* Aufgaben
1) Formuliere im Sitzungsprotokoll den Abschnitt von „Meine Herren von“ bis „ich doch gesagt.)“ neu und setze dabei „Fehlbehauptungen“ an die Stelle von „Falschaussagen“.
2) Nenne alle Zwischenrufe, die das Sitzungsprotokoll verzeichnet, jeweils mit dem Namen des Rufers.
3) Führe das Sitzungsprotokoll zur Krankenversicherung bei SGB-II-Sanktionen ab seinem letzten Satz weiter.

**** Seitentext ****

Protocol of the Session on September 5, 2013

Meine Herren von der NPD, lassen wir vielleicht mal Ihre Widersprüchlichkeiten und Schlüssigkeitsprobleme beiseite. Kommen wir zu den objektiven Falschaussagen

der Begründung. Die Darstellung in der Begründung, dass durch Sanktionen automatisch die Krankenversicherung entfalle, ist nämlich schlichtweg falsch, auch wenn Sie das hier an dieser Stelle eben noch mal betont haben. Sie entfällt erst, wenn eine Sanktion über die vollständige Leistung, also zu 100 Prozent verhängt wird.

(Michael Andrejewski, NPD: Das habe ich doch gesagt.)

Dies gilt bei wiederholter Pflichtverletzung und dadurch vollständigem Wegfall des Regelbedarfes.

(Udo Pastörs, NPD: Das wurde ausgeführt.)

Aber selbst dabei greift dann noch eine Nachrangversicherung von einem Monat. Das Entfallen des Krankenversicherungsschutzes ergibt sich aus dem Umstand, dass während der Sanktion formal kein Leistungsbezug vorliegt, deshalb können auch keine Sozialversicherungsbeiträge durch den SGB-II-Träger übernommen werden. Sobald aber durch Leistungsberechtigte ein Antrag auf Sachleistungen gestellt wurde und diese gewährt werden, liegt formal wieder ein Leistungsbezug vor.

(Zuruf von Michael Andrejewski, NPD)

Dann werden auch die Sozialversicherungsbeiträge wieder vom SGB-II-Träger übernommen.

**** Datenauszüge ****

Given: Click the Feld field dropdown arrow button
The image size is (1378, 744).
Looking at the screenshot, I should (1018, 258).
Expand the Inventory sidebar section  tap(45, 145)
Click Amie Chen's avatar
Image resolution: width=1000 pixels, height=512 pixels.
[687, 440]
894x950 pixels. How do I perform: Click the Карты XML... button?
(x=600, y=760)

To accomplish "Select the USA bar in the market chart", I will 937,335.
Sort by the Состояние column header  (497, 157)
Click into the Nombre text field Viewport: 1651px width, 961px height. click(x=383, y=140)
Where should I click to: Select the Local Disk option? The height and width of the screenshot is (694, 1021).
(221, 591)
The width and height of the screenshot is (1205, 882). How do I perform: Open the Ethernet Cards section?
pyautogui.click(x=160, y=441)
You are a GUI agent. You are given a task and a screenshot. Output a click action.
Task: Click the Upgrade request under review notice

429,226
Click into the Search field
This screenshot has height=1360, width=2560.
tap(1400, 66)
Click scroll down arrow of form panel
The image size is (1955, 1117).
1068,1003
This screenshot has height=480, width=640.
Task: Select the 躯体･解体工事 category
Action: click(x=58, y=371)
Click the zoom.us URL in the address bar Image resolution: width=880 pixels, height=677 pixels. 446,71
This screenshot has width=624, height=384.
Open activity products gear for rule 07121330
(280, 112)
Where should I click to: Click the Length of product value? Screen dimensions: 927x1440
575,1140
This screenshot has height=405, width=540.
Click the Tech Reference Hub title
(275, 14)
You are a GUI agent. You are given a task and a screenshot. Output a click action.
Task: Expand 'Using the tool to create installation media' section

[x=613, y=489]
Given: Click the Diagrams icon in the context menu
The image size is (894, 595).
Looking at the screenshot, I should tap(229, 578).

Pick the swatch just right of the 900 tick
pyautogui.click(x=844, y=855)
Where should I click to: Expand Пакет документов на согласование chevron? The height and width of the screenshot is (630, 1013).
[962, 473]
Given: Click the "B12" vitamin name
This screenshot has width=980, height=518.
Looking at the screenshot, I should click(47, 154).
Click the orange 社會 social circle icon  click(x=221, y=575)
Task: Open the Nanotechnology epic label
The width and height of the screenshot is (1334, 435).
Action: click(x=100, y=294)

****

* Lösungen in Reihenfolge
1)
Meine Herren von der NPD, lassen wir vielleicht mal Ihre Widersprüchlichkeiten und Schlüssigkeitsprobleme beiseite. Kommen wir zu den objektiven Fehlbehauptungen

der Begründung. Die Darstellung in der Begründung, dass durch Sanktionen automatisch die Krankenversicherung entfalle, ist nämlich schlichtweg falsch, auch wenn Sie das hier an dieser Stelle eben noch mal betont haben. Sie entfällt erst, wenn eine Sanktion über die vollständige Leistung, also zu 100 Prozent verhängt wird.

(Michael Andrejewski, NPD: Das habe ich doch gesagt.)

2)
- Michael Andrejewski, NPD: „Das habe ich doch gesagt.“
- Udo Pastörs, NPD: „Das wurde ausgeführt.“
- Zuruf von Michael Andrejewski, NPD (ohne Wortlaut)

3)
Und dann sei noch eines betont: Leistungsberechtigte, die mit minderjährigen Kindern in einer Bedarfsgemeinschaft leben, erhalten sowieso zwingend Sachleistungen.

(Zuruf von Michael Andrejewski, NPD)

Bei diesen entfällt dann auch kein Krankenversicherungsschutz. Das kann einzig und allein bei Volljährigen passieren und auch diese,

(Udo Pastörs, NPD: Sie hätten mal darauf eingehen sollen und nicht nur ablesen, was Sie sich da zusammengeschrieben haben!)

und auch diese müssen nicht selbst die Sozialversicherungsbeiträge zahlen, wenn nach Antrag dann Sachleistungen gewährt werden.

Auf diese Umstände muss der SGB-II-Träger übrigens hinweisen. Ein Verlust der Krankenversicherung für die verbleibenden zwei Monate muss nicht eintreten, es sei denn, dass aus selbstverantworteten Gründen kein Antrag gestellt wurde.

Damit bleiben nun zwei Fragen. Zum einen: Welchen Anteil macht solch ein wiederholtes Fehlverhalten an den eingangs erwähnten drei Prozent von Sanktionierten überhaupt noch aus? Ich denke, wir reden über einen kleinen Anteil innerhalb eines geringen Anteils der von Sanktionen Betroffenen. Und zum anderen: Sollte es nicht Ziel sein, endlich zur Eigenverantwortung zu erziehen, wenn etliche Warnschüsse, wie eben dargestellt, vorher ungehört verhallt sind?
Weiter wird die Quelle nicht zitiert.